Unser Basisszenario zur Quantifizierung von Agio-Erträgen 2020 aus dem Sonder-Eigenbestand geht daher von folgenden Annahmen aus:

  • 10% oder etwa €11Mrd. des Sonder-Eigenbeständen, der nicht für Repo-Zwecke benötigt wird, wird im Laufe des Jahres 2020 veräußert.
  • Die Anleihen werden zum aktuellen gewichteten Durchschnittskurswert aller aufgestockten Anleihen vom 8. Juli 2020 veräußert.

Daraus ergibt sich ein Agio-Ertrag von insgesamt €2,7Mrd. aus dem Sonder-Eigenbestand. Dazu kommen noch 2020 bereits realisierte Agio-Erträge von €4,7Mrd. sowie noch zu erwartenden Erträge von €4,2Mrd. aus der Regelemissionstätigkeit 2020.

Insgesamt schätzen wir damit die Einmalerlöse aus Agien auf €11,6Mrd., was 2020 wiederum mit großem Vorsprung zu einem Rekordjahr machen würde. Zudem sei noch erwähnt, dass der im Bundeshaushalt eingeplante Ertrag zwar jüngst von €3Mrd. auf €6Mrd. erhöht wurde. Corona kann insoweit kann hier aber eben auch mal positiv überraschen.

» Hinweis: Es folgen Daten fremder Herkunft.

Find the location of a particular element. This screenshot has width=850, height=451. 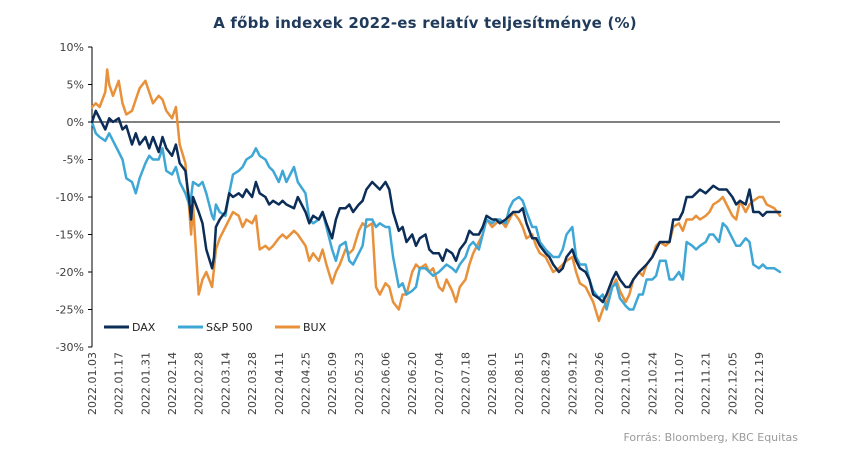

x-tick-label: 2022.04.11 is located at coordinates (280, 384).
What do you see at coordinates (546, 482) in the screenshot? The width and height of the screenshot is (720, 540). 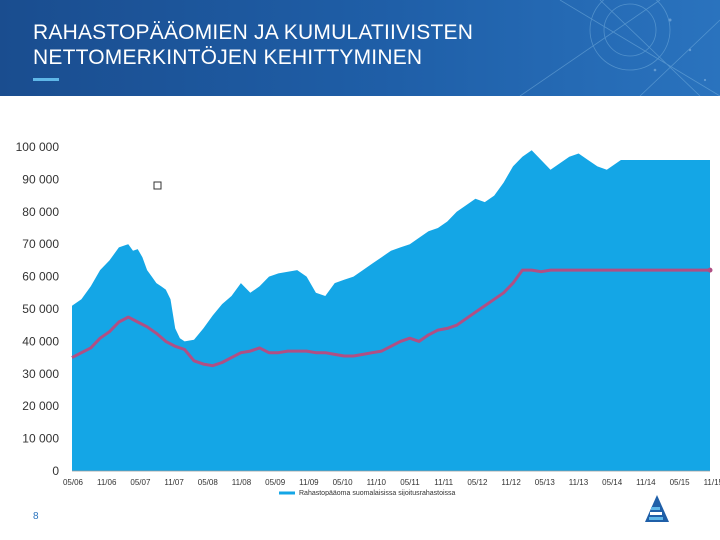 I see `x-tick-label: 05/13` at bounding box center [546, 482].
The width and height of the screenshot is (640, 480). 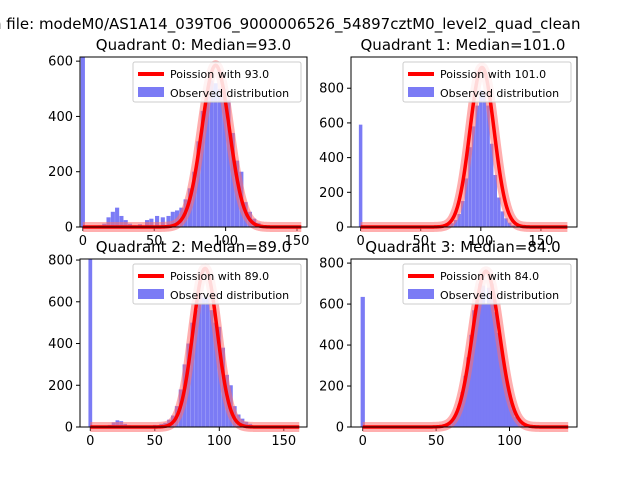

Sollte im schlimmsten Fall aufgrund einer deutlichen Verschlechterung des Finanzierungsumfeldes eine komplette Veräußerung des Sonder-Eigenbestandes (ex Repo-Komponente) notwendig werden, stiegen die entsprechenden Agio-Erlöse auf €27Mrd. an. Inklusive der Erlöse aus der Regelemissionstätigkeit ergäbe sich damit ein hypothetischer Gesamterlös von €36Mrd.

Die Agio-bedingten Einmalerlöse seit 2012 werden im laufenden Jahr auf insgesamt €37,8Mrd. ansteigen. Geplant waren lediglich €4,8Mrd., so dass sich der ungeplante Mehrertrag auf €33,0Mrd. summiert.

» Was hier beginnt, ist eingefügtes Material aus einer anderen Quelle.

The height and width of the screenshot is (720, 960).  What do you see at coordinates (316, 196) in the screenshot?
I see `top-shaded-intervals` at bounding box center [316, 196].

Der guten Ordnung halber sei nochmals darauf hingewiesen, dass unsere Schätzung für 2020 auf dem aktuellen Zinsumfeld beruht und jedwege Änderung sich natürlich auf das Ergebnis auswirkt.

Fiskalpolitischer Boomerang deutet sich bereits an

Über die Problematik hoher Agio-Erlöse haben wir bereits mehrfach geschrieben. Letztlich sind die Sondergewinne ja nichts weiter als vorweggenommene zukünftige Zinsersparnisse. Und auch die Agio-Erträge können leicht ins Negative umschlagen, wenn langlaufende Anleihen mit niedrigem Kupon bei höheren Zinsen begeben bzw. aufgestockt werden. Dass dies nicht nur graue Theorie ist, konnte man bereits im ersten Halbjahr 2020 beobachten. Bei der Emission von nominal €6 Mrd. einer 30-jährigen Anleihe vom 10. Juni mit einem Nominalzins von 0,0% machte der Bund durch das Disagio von 5,5% einen Verlust von €330Mio. Zu berücksichtigen ist hierbei allerdings auch, dass die Anleihe über ein Syndikat platziert wurde, was typischerweise mit geringeren Emissionspreisen einhergeht.